> Task to complete
The records below are to be retyped in full. Keep every word.
"""
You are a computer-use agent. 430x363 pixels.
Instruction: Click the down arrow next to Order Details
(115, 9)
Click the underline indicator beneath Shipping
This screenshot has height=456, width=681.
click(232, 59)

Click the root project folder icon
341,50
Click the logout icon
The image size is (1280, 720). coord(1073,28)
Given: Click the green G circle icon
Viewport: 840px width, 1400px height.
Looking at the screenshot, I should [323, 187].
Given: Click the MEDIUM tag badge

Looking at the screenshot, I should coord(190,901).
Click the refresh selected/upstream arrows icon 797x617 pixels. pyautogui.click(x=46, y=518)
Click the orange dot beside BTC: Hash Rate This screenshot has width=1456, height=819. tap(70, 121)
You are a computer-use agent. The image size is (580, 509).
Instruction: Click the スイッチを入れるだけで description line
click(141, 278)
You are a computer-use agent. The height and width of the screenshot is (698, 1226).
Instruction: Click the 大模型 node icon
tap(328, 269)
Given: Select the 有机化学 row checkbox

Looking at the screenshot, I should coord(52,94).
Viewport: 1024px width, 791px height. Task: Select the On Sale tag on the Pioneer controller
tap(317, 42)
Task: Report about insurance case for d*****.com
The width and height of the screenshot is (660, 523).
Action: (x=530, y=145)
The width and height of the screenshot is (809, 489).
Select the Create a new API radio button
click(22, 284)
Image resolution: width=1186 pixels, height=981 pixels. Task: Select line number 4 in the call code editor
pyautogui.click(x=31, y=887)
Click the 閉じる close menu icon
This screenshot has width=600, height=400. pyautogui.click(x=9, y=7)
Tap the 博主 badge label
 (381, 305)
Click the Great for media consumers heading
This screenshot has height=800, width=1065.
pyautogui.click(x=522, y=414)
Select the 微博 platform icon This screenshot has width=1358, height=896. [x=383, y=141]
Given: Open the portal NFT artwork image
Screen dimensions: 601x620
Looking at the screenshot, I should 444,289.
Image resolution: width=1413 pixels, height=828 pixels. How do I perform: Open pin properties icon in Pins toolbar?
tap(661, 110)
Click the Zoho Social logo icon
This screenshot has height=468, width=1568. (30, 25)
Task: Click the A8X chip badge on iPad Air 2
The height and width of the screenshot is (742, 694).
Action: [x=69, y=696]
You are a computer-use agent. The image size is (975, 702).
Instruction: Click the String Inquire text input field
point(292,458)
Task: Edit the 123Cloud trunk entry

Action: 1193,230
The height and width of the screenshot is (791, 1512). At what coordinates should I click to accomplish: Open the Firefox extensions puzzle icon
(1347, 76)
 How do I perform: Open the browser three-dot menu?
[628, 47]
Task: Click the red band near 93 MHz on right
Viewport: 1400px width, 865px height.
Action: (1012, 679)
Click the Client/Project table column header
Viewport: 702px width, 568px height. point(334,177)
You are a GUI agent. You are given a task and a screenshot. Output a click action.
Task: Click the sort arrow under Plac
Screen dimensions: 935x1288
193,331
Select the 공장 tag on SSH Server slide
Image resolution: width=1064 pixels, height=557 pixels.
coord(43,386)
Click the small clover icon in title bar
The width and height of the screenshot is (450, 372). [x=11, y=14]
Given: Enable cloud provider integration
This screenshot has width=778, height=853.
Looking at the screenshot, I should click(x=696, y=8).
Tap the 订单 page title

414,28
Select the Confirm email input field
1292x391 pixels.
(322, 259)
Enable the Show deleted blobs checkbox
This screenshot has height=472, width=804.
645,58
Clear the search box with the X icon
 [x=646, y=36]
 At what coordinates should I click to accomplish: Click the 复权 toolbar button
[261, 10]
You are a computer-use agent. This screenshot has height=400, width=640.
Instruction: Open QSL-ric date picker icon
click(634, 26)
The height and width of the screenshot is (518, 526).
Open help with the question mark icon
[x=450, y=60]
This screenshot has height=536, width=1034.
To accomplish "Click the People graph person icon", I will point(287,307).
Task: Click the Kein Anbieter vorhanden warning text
"""
> Exercise answer
You are a computer-use agent. 430x363 pixels.
Instruction: Click the down arrow next to Order Details
(115, 9)
Click the underline indicator beneath Shipping
This screenshot has height=456, width=681.
click(232, 59)

Click the root project folder icon
341,50
Click the logout icon
The image size is (1280, 720). coord(1073,28)
Given: Click the green G circle icon
Viewport: 840px width, 1400px height.
Looking at the screenshot, I should [323, 187].
Given: Click the MEDIUM tag badge

Looking at the screenshot, I should coord(190,901).
Click the refresh selected/upstream arrows icon 797x617 pixels. pyautogui.click(x=46, y=518)
Click the orange dot beside BTC: Hash Rate This screenshot has width=1456, height=819. tap(70, 121)
You are a computer-use agent. The image size is (580, 509).
Instruction: Click the スイッチを入れるだけで description line
click(141, 278)
You are a computer-use agent. The height and width of the screenshot is (698, 1226).
Instruction: Click the 大模型 node icon
tap(328, 269)
Given: Select the 有机化学 row checkbox

Looking at the screenshot, I should coord(52,94).
Viewport: 1024px width, 791px height. Task: Select the On Sale tag on the Pioneer controller
tap(317, 42)
Task: Report about insurance case for d*****.com
The width and height of the screenshot is (660, 523).
Action: (x=530, y=145)
The width and height of the screenshot is (809, 489).
Select the Create a new API radio button
click(22, 284)
Image resolution: width=1186 pixels, height=981 pixels. Task: Select line number 4 in the call code editor
pyautogui.click(x=31, y=887)
Click the 閉じる close menu icon
This screenshot has width=600, height=400. pyautogui.click(x=9, y=7)
Tap the 博主 badge label
 (381, 305)
Click the Great for media consumers heading
This screenshot has height=800, width=1065.
pyautogui.click(x=522, y=414)
Select the 微博 platform icon This screenshot has width=1358, height=896. [x=383, y=141]
Given: Open the portal NFT artwork image
Screen dimensions: 601x620
Looking at the screenshot, I should 444,289.
Image resolution: width=1413 pixels, height=828 pixels. How do I perform: Open pin properties icon in Pins toolbar?
tap(661, 110)
Click the Zoho Social logo icon
This screenshot has height=468, width=1568. (30, 25)
Task: Click the A8X chip badge on iPad Air 2
The height and width of the screenshot is (742, 694).
Action: [x=69, y=696]
You are a computer-use agent. The image size is (975, 702).
Instruction: Click the String Inquire text input field
point(292,458)
Task: Edit the 123Cloud trunk entry

Action: 1193,230
The height and width of the screenshot is (791, 1512). At what coordinates should I click to accomplish: Open the Firefox extensions puzzle icon
(1347, 76)
 How do I perform: Open the browser three-dot menu?
[628, 47]
Task: Click the red band near 93 MHz on right
Viewport: 1400px width, 865px height.
Action: (1012, 679)
Click the Client/Project table column header
Viewport: 702px width, 568px height. point(334,177)
You are a GUI agent. You are given a task and a screenshot. Output a click action.
Task: Click the sort arrow under Plac
Screen dimensions: 935x1288
193,331
Select the 공장 tag on SSH Server slide
Image resolution: width=1064 pixels, height=557 pixels.
coord(43,386)
Click the small clover icon in title bar
The width and height of the screenshot is (450, 372). [x=11, y=14]
Given: Enable cloud provider integration
This screenshot has width=778, height=853.
Looking at the screenshot, I should click(x=696, y=8).
Tap the 订单 page title

414,28
Select the Confirm email input field
1292x391 pixels.
(322, 259)
Enable the Show deleted blobs checkbox
This screenshot has height=472, width=804.
645,58
Clear the search box with the X icon
 [x=646, y=36]
 At what coordinates should I click to accomplish: Click the 复权 toolbar button
[261, 10]
You are a computer-use agent. This screenshot has height=400, width=640.
Instruction: Open QSL-ric date picker icon
click(634, 26)
The height and width of the screenshot is (518, 526).
Open help with the question mark icon
[x=450, y=60]
This screenshot has height=536, width=1034.
To accomplish "Click the People graph person icon", I will point(287,307).
Task: Click the Kein Anbieter vorhanden warning text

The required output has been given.